Essa falta de apoio bipartidário ameaça a aprovação do projeto no Senado, que também precisa concordar com o orçamento e é controlado pelos democratas. Se não chegarem a um acordo, pode ser a primeira vez em seis décadas que o Legislativo não aprova o orçamento militar.
O texto prevê US$ 886 bilhões (R$ 4,2 trilhões) para gastos militares no ano que vem, com um aumento de 5,2% em gastos com salários, além de investimentos em armamentos de alta tecnologia (como mísseis de precisão e hipersônicos) e inteligência artificial. Mas, em meio à Guerra da Ucrânia e à disputa com a China no cenário global, foram as guerras culturais que provocaram os maiores debates, após o Freedom Caucus (bancada da liberdade), ala da ultradireita do Partido Republicano, forçar a votação das emendas e mostrar seu poder de influência sobre o presidente da Casa, Kevin McCarthy.
“O que antes era um exemplo de compromisso e governo funcional virou uma ode ao fanatismo e à ignorância. Ataques aos direitos reprodutivos, acesso a cuidados básicos de saúde e esforços para lidar com a história de racismo e marginalização de grande parcela de nosso país vão piorar nossa crise de recrutamento e retenção, tornando nossas Forças Armadas menos capazes e prejudicando gravemente nossa defesa e segurança nacional”, disse o democrata Adam Smith, do Comitê das Forças Armadas.

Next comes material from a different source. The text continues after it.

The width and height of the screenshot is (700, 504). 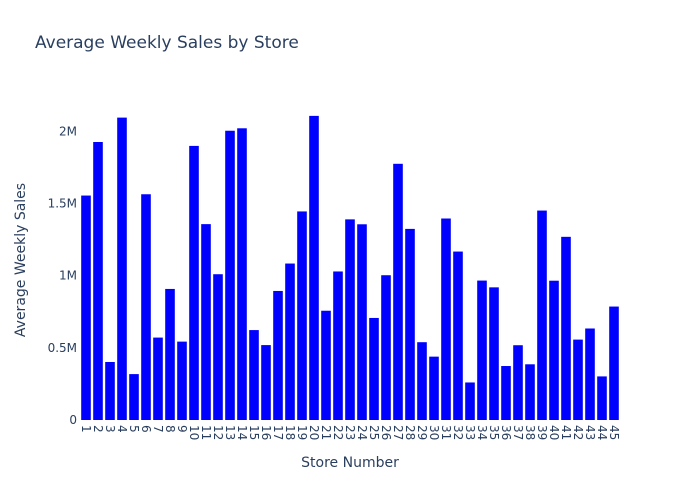 What do you see at coordinates (554, 432) in the screenshot?
I see `x-tick-label: 40` at bounding box center [554, 432].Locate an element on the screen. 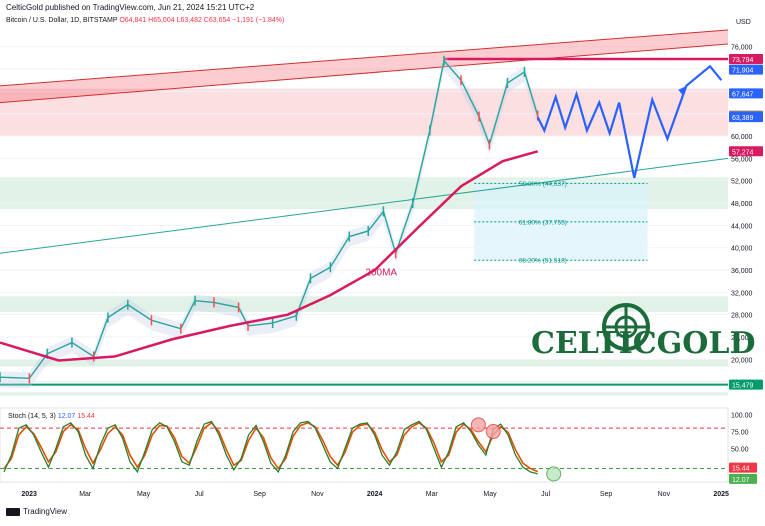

Por outro lado, republicanos afirmaram que a promoção de políticas de diversidade não deveria ser prioridade para as tropas. “As Forças Armadas nunca tiveram a intenção de ser inclusivas. Sua força não é sua diversidade. Sua força são seus [altos] padrões”, disse o republicano Eli Crane no plenário.

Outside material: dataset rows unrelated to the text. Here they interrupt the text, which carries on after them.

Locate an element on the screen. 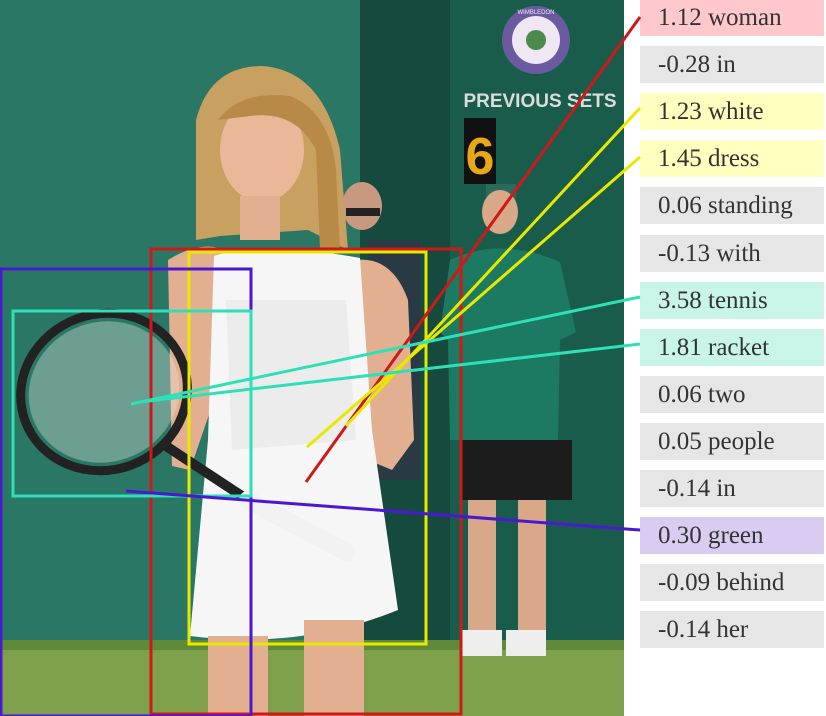  word-score-5: -0.13 with is located at coordinates (732, 253).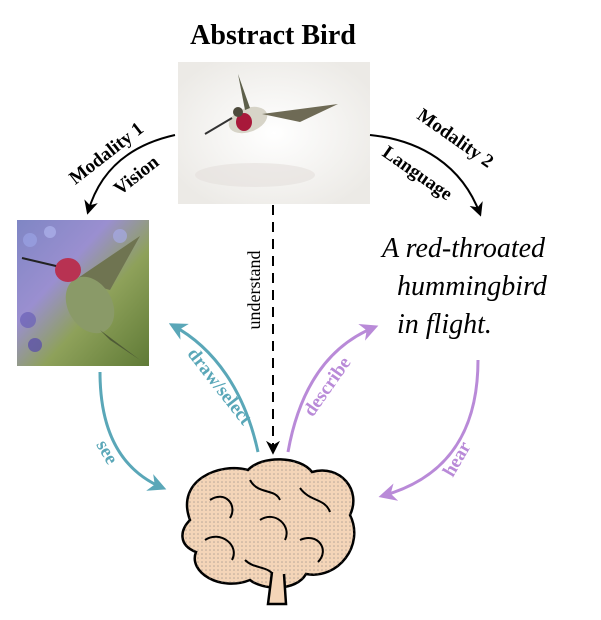 Image resolution: width=601 pixels, height=620 pixels. What do you see at coordinates (132, 431) in the screenshot?
I see `see-arrow` at bounding box center [132, 431].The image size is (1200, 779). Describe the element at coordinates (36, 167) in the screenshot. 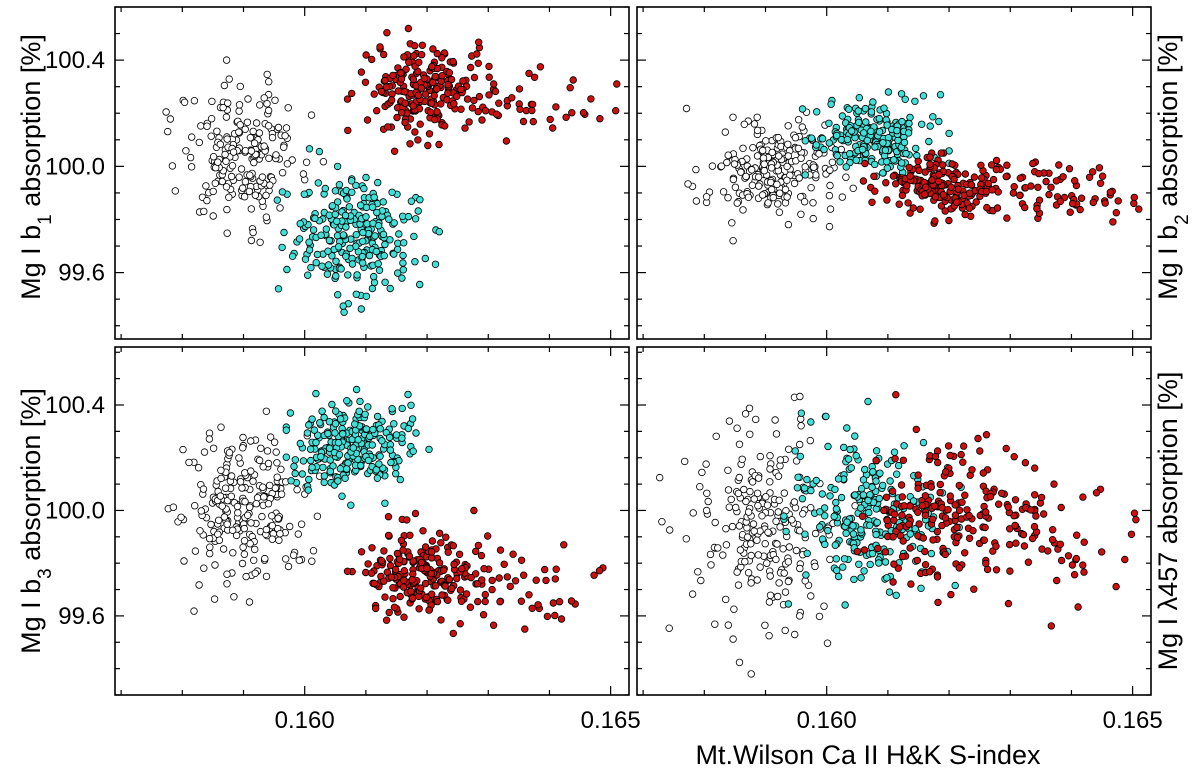

I see `ylabel-top-left: Mg I b1 absorption [%]` at that location.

Uma das emendas mais divisivas foi a que proíbe o Departamento de Defesa de pagar ou reembolsar despesas de militares com aborto. Desde que a Suprema Corte mudou o entendimento de que o aborto era um direito constitucional e estados proibiram a prática, o Pentágono passou a cobrir gastos de viagens de militares que quisessem interromper a gravidez. Agora, segundo o texto aprovado pelos deputados, isso não será mais possível.

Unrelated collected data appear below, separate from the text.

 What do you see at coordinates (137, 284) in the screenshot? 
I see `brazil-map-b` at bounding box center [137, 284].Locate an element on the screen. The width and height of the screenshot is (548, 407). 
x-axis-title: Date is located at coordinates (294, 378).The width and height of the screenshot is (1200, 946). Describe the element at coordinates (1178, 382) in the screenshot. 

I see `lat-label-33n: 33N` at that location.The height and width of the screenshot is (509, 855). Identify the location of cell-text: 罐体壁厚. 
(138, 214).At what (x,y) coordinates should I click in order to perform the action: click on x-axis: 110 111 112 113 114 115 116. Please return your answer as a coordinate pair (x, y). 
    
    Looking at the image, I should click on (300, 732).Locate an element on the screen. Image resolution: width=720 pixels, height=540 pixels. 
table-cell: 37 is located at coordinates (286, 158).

Outra medida foi impedir que o governo banque tratamentos hormonais e cirurgias de redesignação sexual para militares transgênero. Reportagem de 2021 do portal especializado Military.com apontou que o Pentágono gastou US$ 15 milhões nos cinco anos anteriores com o tratamento de 1.892 agentes. Desse total, a maior parte foi gasto com medicamentos, e US$ 3,1 milhões em 243 cirurgias de redesignação.
Outra emenda aprovada proíbe livros com “material pornográfico” e “ideologia radical de gênero” nos acervos do Departamento de Estado, sem definir o que seria essa última categoria. Houve ainda medidas contra a adoção de ações afirmativas para aumentar a diversidade das tropas.
Os republicanos também perderam algumas votações, como uma que previa a proibição do envio de assistência militar à Ucrânia, que recebeu apenas 70 votos os deputados mais à direita do partido pressionam pela redução de gastos do governo com o conflito europeu.
Do lado democrata, não passaram propostas para aumentar a assistência a filhos de militares ou encerrar políticas de teste de maconha para recrutas. A maior parte das 1.558 emendas apresentadas sequer chegou a ser levada ao plenário. Uma delas foi a da democrata Alexandria Ocasio-Cortez, que propôs que o governo liberasse os documentos da inteligência americana sobre a ditadura militar brasileira, mas não entrou no texto final.
Ela pedia relatório sobre o envolvimento dos EUA no golpe de 1964 ou conhecimento prévio das possibilidade de os militares tomarem o poder; informações de inteligência entre os anos de 1964 e 1985 sobre o envolvimento dos militares brasileiros em assassinatos, torturas, desaparecimentos e prisões arbitrárias, bem como sobre a morte de indígenas por violência direta ou negligência; e análise da parceria militar entre americanos e brasileiros durante a ditadura, “incluindo qualquer apoio para a implementação da doutrina de segurança nacional do Brasil nesse período”, com detalhes sobre treinamento, logística e transferência de armas. O pleito, porém, não entrou na versão final da lei.